What the task asks: Can you resume the guide to ceramic shopping in Tokyo, picking up right after its final sentence?
Start of Reading passage
Go here to read the newest Tokyo guide, with even more tips and tricks to the wonderful city. 

Part one of my ceramic travel guide is about my recent trip to Japan. But if you're not traveling but just want some ceramics made in Japan - go here to see our selection.  Let's start in Tokyo, besides being the most exciting and wonderful city in the world, Tokyo is a gem in regards to ceramic hunting. But before I start this guide - let me come with a 'little' warning: A ceramic shopping trip in Japan will destroy any money saving attempts. Warning done - let's begin!

The best way to find unique and one of kind ceramics and crafts in Tokyo is at the local antique markets. I visit two antique markets when I was in Tokyo. One of them was Ôedo Antique Market is held twice monthly - the 1st. and 3rd. Sunday of each month. Lots of stands with antique and vintage ceramics - in all price ranges. Definitely worth a visit.
End of Reading passage
Start of Extracted entries
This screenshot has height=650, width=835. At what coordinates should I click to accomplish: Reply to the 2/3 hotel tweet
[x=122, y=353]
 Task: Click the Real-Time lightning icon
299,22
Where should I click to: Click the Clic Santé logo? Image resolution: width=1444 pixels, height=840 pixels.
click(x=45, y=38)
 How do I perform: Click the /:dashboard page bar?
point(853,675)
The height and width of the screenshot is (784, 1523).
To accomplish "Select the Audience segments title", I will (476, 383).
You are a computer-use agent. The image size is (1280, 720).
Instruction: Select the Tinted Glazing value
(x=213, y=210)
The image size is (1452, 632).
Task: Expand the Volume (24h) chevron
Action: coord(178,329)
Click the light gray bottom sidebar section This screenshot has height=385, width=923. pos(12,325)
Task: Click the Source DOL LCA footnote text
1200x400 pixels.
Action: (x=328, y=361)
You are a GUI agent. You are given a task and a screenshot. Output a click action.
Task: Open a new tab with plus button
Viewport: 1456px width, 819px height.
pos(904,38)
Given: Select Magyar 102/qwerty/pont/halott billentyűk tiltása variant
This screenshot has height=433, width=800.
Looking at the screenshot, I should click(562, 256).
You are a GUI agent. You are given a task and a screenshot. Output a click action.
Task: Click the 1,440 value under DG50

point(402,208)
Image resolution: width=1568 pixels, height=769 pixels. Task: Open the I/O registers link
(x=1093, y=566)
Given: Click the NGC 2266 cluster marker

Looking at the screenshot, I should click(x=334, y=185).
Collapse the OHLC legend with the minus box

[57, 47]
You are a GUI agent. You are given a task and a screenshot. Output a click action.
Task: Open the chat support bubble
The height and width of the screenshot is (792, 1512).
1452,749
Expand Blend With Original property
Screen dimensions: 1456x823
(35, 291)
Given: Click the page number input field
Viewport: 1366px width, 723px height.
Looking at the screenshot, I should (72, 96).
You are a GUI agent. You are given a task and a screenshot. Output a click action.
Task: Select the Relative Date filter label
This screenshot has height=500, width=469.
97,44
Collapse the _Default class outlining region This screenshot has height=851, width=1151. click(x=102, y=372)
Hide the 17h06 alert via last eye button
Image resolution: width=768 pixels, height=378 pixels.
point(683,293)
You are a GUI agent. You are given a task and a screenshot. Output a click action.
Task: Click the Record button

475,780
End of Extracted entries
Output of the exercise:
If you're shopping for Japanese pottery, ceramics, knives or any type of kitchenware while in Tokyo the place to go is the famous Kappabashi Street also known as Kitchen Town in Taito district. The place seems like a never-ending strip of kitchenware shops - here you can find everything from pots and pans to plastic food and tableware. The ceramics you will find here is mostly mass-production, but they are still beautiful and with a little searching at the different shops you can find some gems. But if you only have to visit one shop, then make your way to 'SOI'. SOI has a beautiful mix of antique furniture, decor and of course beautiful and delicate ceramics. You also find a beautiful café on the location.
Another tip is Tsukiji market. Besides visiting the market for the fishing market and some really fresh and delicious sushi - which I also highly recommend, the outer market is worth visiting for its ceramic shops. You will find a lot of ceramics that are very similar to the ones on Kappabashi Street, but between the masses, there are some really lovely shops with a beautiful selection of ceramics and kitchen goods. 
The last tip for Tokyo is the large shopping centers. Don't be fooled - the shopping centers are a great place for finding ceramics. The variety in artists both international and Japanese is wide and the prices are fair. 

Let the ceramic hunting begin.

Good luck!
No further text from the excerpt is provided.